Без DLQ failed items теряются в истории executions или переигрываются вручную из чата. Это плохо масштабируется и почти всегда приводит к дублям.

1. Что считать dead-letter

Не каждая ошибка должна сразу уходить в DLQ. Разделите ошибки на временные и постоянные.

Тип ошибки Пример Действие
Temporary 429, 502, timeout retry с backoff
Auth 401, expired token остановить поток, credential fix
Validation нет email, неверный формат DLQ/manual review
Conflict объект уже существует lookup/upsert, затем решить
Business rule заказ отменён, статус не подходит quarantine или skip с причиной
Unknown непонятный 500 или bug limited retry, затем DLQ

Правило простое: если ошибка не исправится повторной попыткой или уже была несколько раз, item должен выйти из основного потока.

2. Минимальная структура DLQ

DLQ может быть таблицей в Postgres, Google Sheets, Airtable, Supabase, внутренней CRM-таблицей или отдельным queue/storage. Главное — стабильная схема.

Минимальные поля:

id
created_at
workflow_name
execution_id
node_name
external_event_id
business_object_type
business_object_id
error_type
error_message
retry_count
payload_snapshot
status: new | retrying | resolved | skipped | escalated
owner
last_attempt_at
resolution_note

Не храните секреты, access tokens и лишние персональные данные в DLQ. Payload snapshot должен быть достаточным для replay, но не превращаться в незащищённый архив всех данных.
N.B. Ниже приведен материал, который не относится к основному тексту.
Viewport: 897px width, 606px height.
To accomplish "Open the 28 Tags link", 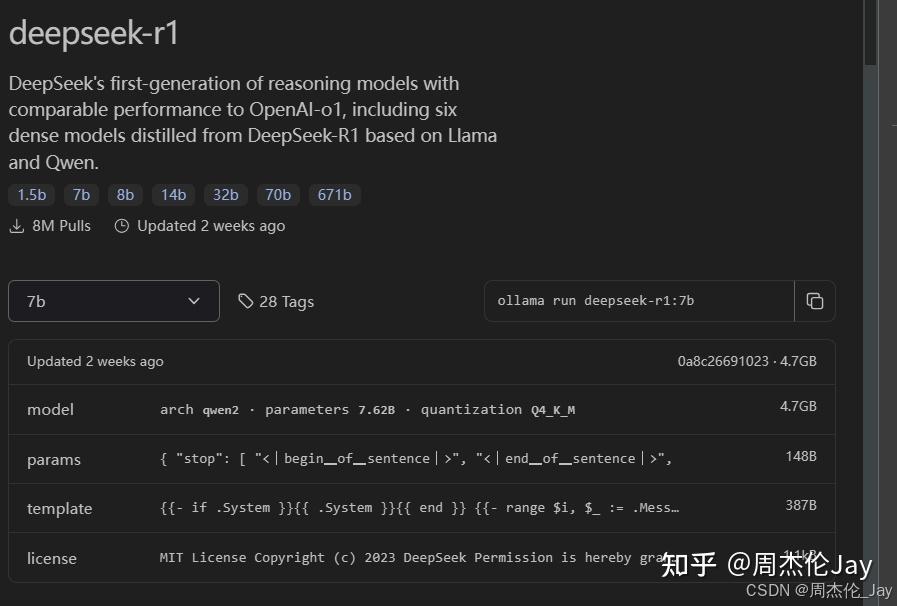I will pos(286,301).
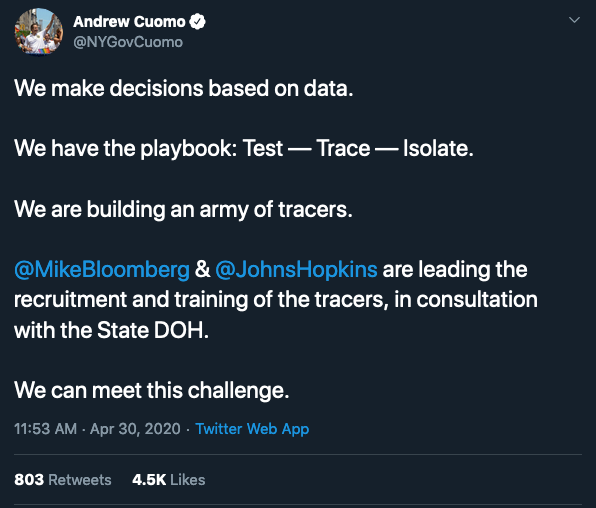The image size is (596, 508).
Task: Open the Andrew Cuomo display name
Action: tap(129, 22)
3. Как встроить DLQ в workflow

Базовая архитектура:

  1. Main workflow получает событие.
  2. Проверяет external_event_id на дубли.
  3. Выполняет основную операцию.
  4. При временной ошибке делает limited retry.
  5. При постоянной ошибке пишет item в DLQ.
  6. Error workflow отправляет уведомление только при нужной severity.
  7. Replay workflow забирает items со статусом new или retrying.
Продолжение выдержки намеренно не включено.